Feb. 7, 2010	WCCI 2010 papers due.
Mar. 3, 2010	End of the challenge at midnight (0 h Mar. 4, server time -- time indicated on the Submit page). Submissions closed.
Mar. 8, 2010	All teams must turn in fact sheets. The fact sheets will be used as abstracts for the workshop with AISTATS. JMLR W&CP reviewers and the participants are given access to the provisional ranking and the fact sheets. Start of post-challenge verifications.
Mar. 15, 2010	End of the post challenge verifications. Release of the official ranking. Notification of paper acceptance.
May 2, 2010	Camera ready copies of all papers due.
May 16, 2010	Workshop with AISTATS 2010, Sardinia, Italy.
July 19-23, 2010	Workshop at WCCI 2010, Barcelona, Spain.

Challenge protocol: For each dataset, the participants are allotted a budget of "virtual cash" allowing them to "purchase" all the training data labels at the price of 1 ECU (experimental cash unit) per label. They can place queries to the server by providing a list of samples for which they desire to purchase the label. Upon receipt of the labels, their account of virtual cash is debited. The participants are free to choose the number of queries and the number of samples per query. An experiment terminates when all the budget is spent or the challenge deadline is reached. To monitor progress, the participants are asked to provide predictions for all the labels every time they place a query, including the known and unknown labels of the training examples and the labels of the test examples.
Conditions of participation: Anybody who complies with the rules of the challenge is welcome to participate. The participants are not required to attend the workshops where the results will be discussed, and the workshops are open to non-challenge participants.
Anonymity: All entrants must identify themselves to the organizers. However, only your "Workbench id" will be displayed in result tables and you may choose a pseudonym to hide your identity to the rest of the world. Your emails will remain confidential.
Team verification: Towards the end of the development phase, the participants will register as teams. Each participant will be allowed to enter only as part of a single team. The teams will be checked and the organizers reserve the right to merge teams who look too closely affiliated. The team leaders will be responsible that the team respects the rules of the challenge.
Data: Datasets from various domains and various difficulty are made available for practice during the development period. The final test datasets will be released in January 2010. The data are available to download from the Data page.
Submission method: The method of submission is via the form on the Submit page. To be ranked, submissions must comply with the Instructions. Robot submissions are permitted. If the system gets overloaded, the organizers reserve the right to limit the number of submissions per day per participant. If you encounter problems with the submission process, please contact the Challenge Webmaster.
Ranking: The method of scoring is posted on the Evaluation page. If the scoring method changes, the participants will be notified by email by the organizers.
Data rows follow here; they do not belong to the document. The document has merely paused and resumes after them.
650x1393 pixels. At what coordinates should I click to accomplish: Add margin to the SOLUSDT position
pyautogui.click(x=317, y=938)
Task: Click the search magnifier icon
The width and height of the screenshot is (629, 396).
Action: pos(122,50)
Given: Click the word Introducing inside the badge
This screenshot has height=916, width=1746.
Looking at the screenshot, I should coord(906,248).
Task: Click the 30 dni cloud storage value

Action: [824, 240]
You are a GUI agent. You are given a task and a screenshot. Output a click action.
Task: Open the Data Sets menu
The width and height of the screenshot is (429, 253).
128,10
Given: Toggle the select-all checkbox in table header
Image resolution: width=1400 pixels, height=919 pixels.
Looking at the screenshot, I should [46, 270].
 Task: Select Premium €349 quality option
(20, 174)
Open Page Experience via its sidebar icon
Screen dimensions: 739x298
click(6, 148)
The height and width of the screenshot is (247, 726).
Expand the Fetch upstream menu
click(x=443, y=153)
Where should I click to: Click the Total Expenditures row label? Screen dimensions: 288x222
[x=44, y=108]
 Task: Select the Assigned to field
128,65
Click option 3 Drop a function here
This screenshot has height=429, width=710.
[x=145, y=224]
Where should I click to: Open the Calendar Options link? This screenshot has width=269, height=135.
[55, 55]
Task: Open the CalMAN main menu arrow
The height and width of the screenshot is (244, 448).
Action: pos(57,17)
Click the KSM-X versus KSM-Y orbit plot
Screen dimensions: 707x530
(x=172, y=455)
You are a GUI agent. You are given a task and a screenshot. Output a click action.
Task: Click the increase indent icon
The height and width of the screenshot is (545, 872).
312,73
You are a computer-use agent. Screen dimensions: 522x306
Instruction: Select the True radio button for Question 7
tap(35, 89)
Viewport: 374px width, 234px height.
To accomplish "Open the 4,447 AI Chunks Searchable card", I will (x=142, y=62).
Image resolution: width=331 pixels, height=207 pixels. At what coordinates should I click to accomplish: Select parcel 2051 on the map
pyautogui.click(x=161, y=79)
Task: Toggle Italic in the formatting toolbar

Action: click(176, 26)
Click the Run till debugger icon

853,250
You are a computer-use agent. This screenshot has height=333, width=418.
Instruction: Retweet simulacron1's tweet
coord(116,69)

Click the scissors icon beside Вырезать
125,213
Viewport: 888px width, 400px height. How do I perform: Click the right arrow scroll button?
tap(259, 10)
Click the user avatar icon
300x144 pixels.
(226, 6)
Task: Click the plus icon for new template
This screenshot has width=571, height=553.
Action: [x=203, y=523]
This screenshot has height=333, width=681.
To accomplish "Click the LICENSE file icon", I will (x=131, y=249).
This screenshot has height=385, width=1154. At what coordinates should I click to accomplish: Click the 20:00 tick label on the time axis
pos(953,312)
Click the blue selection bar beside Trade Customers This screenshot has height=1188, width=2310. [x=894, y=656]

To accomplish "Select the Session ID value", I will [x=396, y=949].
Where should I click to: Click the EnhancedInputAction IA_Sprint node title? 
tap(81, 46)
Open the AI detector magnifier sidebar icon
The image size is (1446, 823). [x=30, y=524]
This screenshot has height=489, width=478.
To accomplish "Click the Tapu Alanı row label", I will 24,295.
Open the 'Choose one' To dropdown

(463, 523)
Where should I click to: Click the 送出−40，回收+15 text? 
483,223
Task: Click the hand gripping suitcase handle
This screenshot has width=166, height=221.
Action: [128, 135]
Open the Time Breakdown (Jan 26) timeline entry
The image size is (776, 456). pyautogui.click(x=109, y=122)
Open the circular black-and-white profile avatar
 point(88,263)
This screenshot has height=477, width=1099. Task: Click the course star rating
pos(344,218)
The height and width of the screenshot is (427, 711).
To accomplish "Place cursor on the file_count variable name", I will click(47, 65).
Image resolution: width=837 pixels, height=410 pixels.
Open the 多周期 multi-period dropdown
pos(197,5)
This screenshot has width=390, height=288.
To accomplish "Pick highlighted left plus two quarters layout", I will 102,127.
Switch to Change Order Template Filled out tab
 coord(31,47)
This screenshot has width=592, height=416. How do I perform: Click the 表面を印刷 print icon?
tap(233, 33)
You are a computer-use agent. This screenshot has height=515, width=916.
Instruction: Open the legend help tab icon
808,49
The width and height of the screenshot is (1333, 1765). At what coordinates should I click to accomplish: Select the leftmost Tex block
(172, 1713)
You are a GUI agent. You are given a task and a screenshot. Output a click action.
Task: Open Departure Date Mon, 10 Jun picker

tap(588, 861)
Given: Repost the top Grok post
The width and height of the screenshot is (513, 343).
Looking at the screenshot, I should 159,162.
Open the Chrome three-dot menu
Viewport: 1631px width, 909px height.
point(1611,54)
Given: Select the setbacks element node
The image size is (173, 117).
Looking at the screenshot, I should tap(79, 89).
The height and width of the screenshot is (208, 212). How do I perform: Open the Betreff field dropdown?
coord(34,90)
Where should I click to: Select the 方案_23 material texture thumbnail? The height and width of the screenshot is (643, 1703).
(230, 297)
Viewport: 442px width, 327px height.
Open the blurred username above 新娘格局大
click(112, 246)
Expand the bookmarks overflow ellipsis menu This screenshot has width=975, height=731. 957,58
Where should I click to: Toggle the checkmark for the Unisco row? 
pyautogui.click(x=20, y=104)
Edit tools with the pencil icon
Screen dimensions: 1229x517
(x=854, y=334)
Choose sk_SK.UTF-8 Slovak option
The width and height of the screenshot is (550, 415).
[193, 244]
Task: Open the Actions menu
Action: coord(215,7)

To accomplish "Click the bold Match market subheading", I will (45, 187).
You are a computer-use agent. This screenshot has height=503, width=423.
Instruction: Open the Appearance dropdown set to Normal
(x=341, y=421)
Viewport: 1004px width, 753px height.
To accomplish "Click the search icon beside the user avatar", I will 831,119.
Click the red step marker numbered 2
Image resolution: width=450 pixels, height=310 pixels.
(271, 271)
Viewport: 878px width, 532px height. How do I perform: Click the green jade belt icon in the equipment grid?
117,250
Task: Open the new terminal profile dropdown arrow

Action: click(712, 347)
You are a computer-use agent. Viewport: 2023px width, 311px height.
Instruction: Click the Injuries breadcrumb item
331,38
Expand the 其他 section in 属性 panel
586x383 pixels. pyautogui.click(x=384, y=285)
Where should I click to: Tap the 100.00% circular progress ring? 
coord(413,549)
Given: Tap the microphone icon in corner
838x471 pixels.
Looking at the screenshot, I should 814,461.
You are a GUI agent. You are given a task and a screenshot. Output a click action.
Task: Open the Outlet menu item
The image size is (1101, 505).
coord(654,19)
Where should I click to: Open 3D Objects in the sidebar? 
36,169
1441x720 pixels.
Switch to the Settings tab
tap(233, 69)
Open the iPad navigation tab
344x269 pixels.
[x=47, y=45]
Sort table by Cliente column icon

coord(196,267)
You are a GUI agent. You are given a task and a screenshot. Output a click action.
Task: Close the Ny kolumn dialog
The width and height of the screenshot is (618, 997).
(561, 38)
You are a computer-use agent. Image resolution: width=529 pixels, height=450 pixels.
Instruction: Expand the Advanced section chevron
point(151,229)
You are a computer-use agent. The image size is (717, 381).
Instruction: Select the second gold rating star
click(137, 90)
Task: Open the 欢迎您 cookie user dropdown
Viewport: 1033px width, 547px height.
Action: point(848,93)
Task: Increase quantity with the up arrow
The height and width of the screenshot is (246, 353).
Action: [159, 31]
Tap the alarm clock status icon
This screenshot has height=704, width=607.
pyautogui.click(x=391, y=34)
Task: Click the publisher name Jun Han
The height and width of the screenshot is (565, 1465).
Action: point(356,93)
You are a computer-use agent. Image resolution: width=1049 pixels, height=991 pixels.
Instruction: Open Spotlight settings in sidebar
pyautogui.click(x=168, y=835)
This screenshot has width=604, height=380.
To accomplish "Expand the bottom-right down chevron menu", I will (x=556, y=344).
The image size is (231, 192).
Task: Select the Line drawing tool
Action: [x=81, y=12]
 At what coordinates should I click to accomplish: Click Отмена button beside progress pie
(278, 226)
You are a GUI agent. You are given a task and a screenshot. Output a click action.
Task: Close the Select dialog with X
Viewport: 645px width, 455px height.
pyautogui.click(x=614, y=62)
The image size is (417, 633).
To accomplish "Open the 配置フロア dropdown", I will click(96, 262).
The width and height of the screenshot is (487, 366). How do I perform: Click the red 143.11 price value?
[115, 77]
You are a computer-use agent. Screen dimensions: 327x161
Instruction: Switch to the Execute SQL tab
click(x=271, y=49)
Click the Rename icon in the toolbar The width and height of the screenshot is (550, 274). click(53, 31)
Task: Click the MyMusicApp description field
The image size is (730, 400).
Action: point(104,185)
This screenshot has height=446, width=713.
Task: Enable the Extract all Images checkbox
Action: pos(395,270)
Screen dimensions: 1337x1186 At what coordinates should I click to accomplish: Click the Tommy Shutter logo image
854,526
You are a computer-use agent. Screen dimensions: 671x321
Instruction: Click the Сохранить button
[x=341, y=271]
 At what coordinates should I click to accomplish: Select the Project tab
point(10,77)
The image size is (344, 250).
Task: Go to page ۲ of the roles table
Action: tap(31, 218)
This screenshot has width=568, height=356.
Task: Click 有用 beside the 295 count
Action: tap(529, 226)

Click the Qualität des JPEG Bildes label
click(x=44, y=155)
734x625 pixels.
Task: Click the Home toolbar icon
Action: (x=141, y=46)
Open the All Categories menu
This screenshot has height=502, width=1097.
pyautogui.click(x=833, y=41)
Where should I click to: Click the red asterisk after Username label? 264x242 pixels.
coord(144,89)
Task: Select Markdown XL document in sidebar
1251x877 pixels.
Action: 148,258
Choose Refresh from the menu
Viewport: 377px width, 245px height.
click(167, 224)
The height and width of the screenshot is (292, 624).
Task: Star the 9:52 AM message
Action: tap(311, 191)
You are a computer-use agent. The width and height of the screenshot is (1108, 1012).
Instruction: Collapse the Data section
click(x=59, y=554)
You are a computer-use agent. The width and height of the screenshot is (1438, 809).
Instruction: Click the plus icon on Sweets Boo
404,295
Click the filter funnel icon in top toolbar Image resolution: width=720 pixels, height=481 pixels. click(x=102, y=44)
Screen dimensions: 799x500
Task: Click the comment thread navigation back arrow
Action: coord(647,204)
- During the development period, the scores will be posted in the Leaderboard table. The participants will be allowed to perform multiple experiments on the same dataset, every time starting again with a new budget to purchase all the labels.
- During the final test period, no results will be displayed until the challenge is over. Only one experiment per dataset will be allowed. Separate rankings will be performed for the various datasets.
Reproducibility: Everything is allowed that is not explicitly forbidden. We forbid acquiring labels under fake names, by registering multiple times, or exchanging labels with other participants. Participation is not conditioned on delivering your code nor publishing your methods. However, we will ask the top ranking participants to voluntarily cooperate to reproduce their results. This will include filling out a fact sheet about their methods and eventually participating in post-challenge tests and sending us their code, including the source code. The outcome of our attempt to reproduce your results will be published and add credibility to your results.